Recovery period ranged from 3 days to 8 months, with mostly uneventful gradual recovery. Recommended treatment included bowel rest, fluid resuscitation, and broad spectrum antibiotics, NSAIDs, or corticosteroids [17]. Depending on the extent of injury, most patients recovered after conservative medical therapy. However, serious consequences included death due to idiopathic hemolytic reaction following plasma transfusion to correct blood loss [4], portal vein embolism [12], and colonic rupture [3]. A summary comparing and contrasting diagnostic tests findings, medications prescribed, and complications of hydrogen peroxide induced colitis are documented in Table 1.

Hydrogen peroxide is available over the counter in concentrations of 3% and a “food grade” variety of 35%. Although it has a warning label stating “For external use only,” a study by the National Survey of Consumers and Health Professionals found that only 7% of consumers read usage warnings. Hence, public education on the dangers of hydrogen peroxide enema may be needed. It may be effective since patients tend to follow the advice of a competent physician over information obtained from the Internet [18]. Hydrogen peroxide has also been used for other indications like enlarged prostate and cancer of prostate [7]. Therefore, patients with unexplained colitis or proctitis may be queried about use of hydrogen peroxide enema.

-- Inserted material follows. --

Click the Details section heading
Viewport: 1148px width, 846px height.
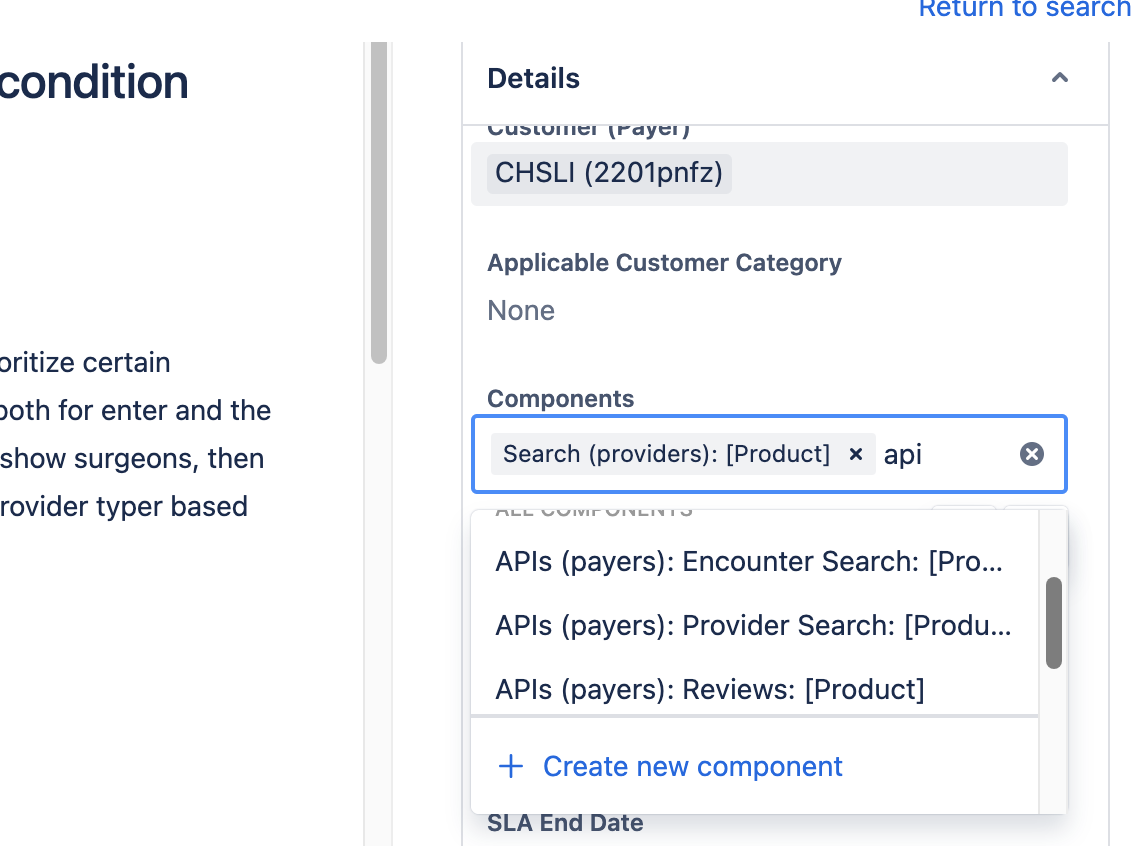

Finally, the siblings followed a meat-free soy-based diet, and although soy protein has been known to be an allergen, we did not find an association between soy protein and constipation.

Conflicts of Interest

The authors declare that there are no conflicts of interest regarding the publication of this article.

Acknowledgments

The authors wish to acknowledge the contribution of the Texas Tech University Health Sciences Center Clinical Research Institute for their assistance with this research. Funding for article processing charges is provided by Texas Tech University Health Sciences Center Department of Internal Medicine.